プロローグ
ーグ
魔王城の間で息絶えた魔王の側で二人の男女がただならぬ雰囲気で言い合いをしていた。
「私はもう人間じゃない……。だからここであなたと旗本を分かつ」
「君は人間だ! 君を人間じゃないと言う奴から絶対俺が守る! だから魔界になんか行かないでくれ!」
女性はその言葉に首を振ると男を抱き締める。
「だめだよ、私は不死身のアンデッド、人とは一緒に暮らせないの」
女は魔王との戦いでその命を幕を下ろした。だが恋人を失うことを良しとしなかった男は、生命の理を破り女を蘇生させた。そして女は生き返り副作用として死ぬことのできぬ身体になったのだ。
勇者パーティーの他のメンバーは復活した彼女に驚愕した。攻撃を受けても、腕が飛び散っても回復するからだ。
そして男以外のメンバーが出した答えは男が女を始末するか戦闘中見つけた魔界への入り口から魔界へ行き人との関わりを絶つことである。
彼女がいなければ、復活した女がいなければ魔王は倒せなかったのは誰の目にも明らかだった。
しかし男以外の二人は女を殺すか追放の二択を提示したのだ。
この瞬間パーティーに亀裂が入った。
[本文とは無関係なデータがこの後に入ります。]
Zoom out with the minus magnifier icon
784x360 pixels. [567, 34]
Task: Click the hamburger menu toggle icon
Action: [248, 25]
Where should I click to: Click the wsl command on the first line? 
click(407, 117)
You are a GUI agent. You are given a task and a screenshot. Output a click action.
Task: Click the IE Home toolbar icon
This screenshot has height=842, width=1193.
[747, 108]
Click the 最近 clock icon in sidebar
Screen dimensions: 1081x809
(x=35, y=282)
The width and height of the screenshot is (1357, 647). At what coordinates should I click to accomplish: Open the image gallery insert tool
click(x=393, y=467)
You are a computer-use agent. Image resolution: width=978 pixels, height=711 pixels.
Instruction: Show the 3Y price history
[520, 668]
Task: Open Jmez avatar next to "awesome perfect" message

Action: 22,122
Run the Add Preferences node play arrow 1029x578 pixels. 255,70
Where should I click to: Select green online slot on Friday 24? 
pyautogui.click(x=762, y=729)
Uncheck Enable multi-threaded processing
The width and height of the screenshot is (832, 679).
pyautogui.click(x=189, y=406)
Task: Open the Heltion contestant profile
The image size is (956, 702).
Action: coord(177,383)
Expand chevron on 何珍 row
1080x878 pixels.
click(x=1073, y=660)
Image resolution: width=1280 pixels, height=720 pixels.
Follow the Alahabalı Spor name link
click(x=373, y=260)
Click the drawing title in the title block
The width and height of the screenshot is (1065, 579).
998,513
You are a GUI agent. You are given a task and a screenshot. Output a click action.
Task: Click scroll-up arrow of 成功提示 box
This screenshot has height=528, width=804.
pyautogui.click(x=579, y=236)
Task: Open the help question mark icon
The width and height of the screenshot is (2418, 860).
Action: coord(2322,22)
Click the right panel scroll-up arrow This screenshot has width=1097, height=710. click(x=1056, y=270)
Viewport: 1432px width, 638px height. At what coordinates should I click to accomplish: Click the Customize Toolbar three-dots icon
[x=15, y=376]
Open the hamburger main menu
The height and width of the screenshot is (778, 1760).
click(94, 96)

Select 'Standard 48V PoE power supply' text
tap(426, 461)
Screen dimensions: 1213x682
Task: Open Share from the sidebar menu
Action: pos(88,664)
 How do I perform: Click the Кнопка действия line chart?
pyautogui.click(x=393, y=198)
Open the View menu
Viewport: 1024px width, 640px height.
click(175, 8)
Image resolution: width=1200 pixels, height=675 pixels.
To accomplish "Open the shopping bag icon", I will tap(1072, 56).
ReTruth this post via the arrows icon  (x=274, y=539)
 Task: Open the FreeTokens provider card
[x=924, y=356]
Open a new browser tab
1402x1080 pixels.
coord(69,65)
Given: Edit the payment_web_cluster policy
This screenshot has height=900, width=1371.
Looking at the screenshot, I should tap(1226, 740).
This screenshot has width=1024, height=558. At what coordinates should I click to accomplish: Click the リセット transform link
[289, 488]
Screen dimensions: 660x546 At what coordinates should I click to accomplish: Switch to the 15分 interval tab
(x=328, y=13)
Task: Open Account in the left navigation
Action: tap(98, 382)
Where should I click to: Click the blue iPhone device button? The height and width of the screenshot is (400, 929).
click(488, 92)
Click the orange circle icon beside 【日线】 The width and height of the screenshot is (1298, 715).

修復不可能な亀裂が。
その二択を選ばせるために男以外のメンバーは魔王の間に二人を残し外で待機した。
「君はアンデッドなんかじゃない」
男が女を強く抱き締めそう叫ぶが女は男から離れると自分の首に剣を突き刺した。
首からはドクドクと血が流れるが流れるそばから霧になり女の体へと戻っていく。
「これがアンデッドじゃないの?」
「ちがう、違うだろ、それは俺のスキルの影響だ」
「分かってる、あなたが私が死んだのを信じたくなくて、私を助けたくてその力を使ったのも知ってるし、それを責めている訳じゃない」
「だったら――」
「でも、私はもう人間じゃない。腕が千切れて身体の半分が吹き飛ばされても元に戻るなんて人間じゃないのよ。だから私は魔界に行く。あなたは私のために世界を敵に回しちゃう人だから」
「なら、俺も魔界に行く! 君だけが、君だけいればそれで良いんだ!」
「ごめんなさい。あなたは世界に必要なの。だから、私だけ魔界に行く、ついてきたら私はあなたの敵になるわ。だから……来ないで」
女はそう言いうと男にキスをし、魔王の玉座の後ろにある魔界の入り口から魔界へと旅立っていった。
男はその後ろ姿を見ることもできず、ただその場で泣き崩れるだけだった。
世界は平和になった。しかし、その日を境に勇者も姿を消した。
”世界を呪う”と言う言葉を残して。
一話
「マサトシさん、ただいま……。あれメルさんは?」
沈んだ顔をして店に入ってきたのは赤い髪の少女クラリスだった。
クラリスはうちに居候しているD級冒険者で才能が無いためまともに稼ぐことができない。
そんな彼女が給仕の女の子達を見て、いつもいるメルがいないことに首をかしげる。
「メルは買付で王都に行ってる、1週間は戻らない」
「そうなんだ残念」
メルは俺の養女で今は食堂の手伝いをしながら、後継者になるべく勉強に励んでいる。
そして、うちの手伝いをしながら冒険者をしており、10歳のときに冒険者になり13歳にはA級冒険者になった実力者だ。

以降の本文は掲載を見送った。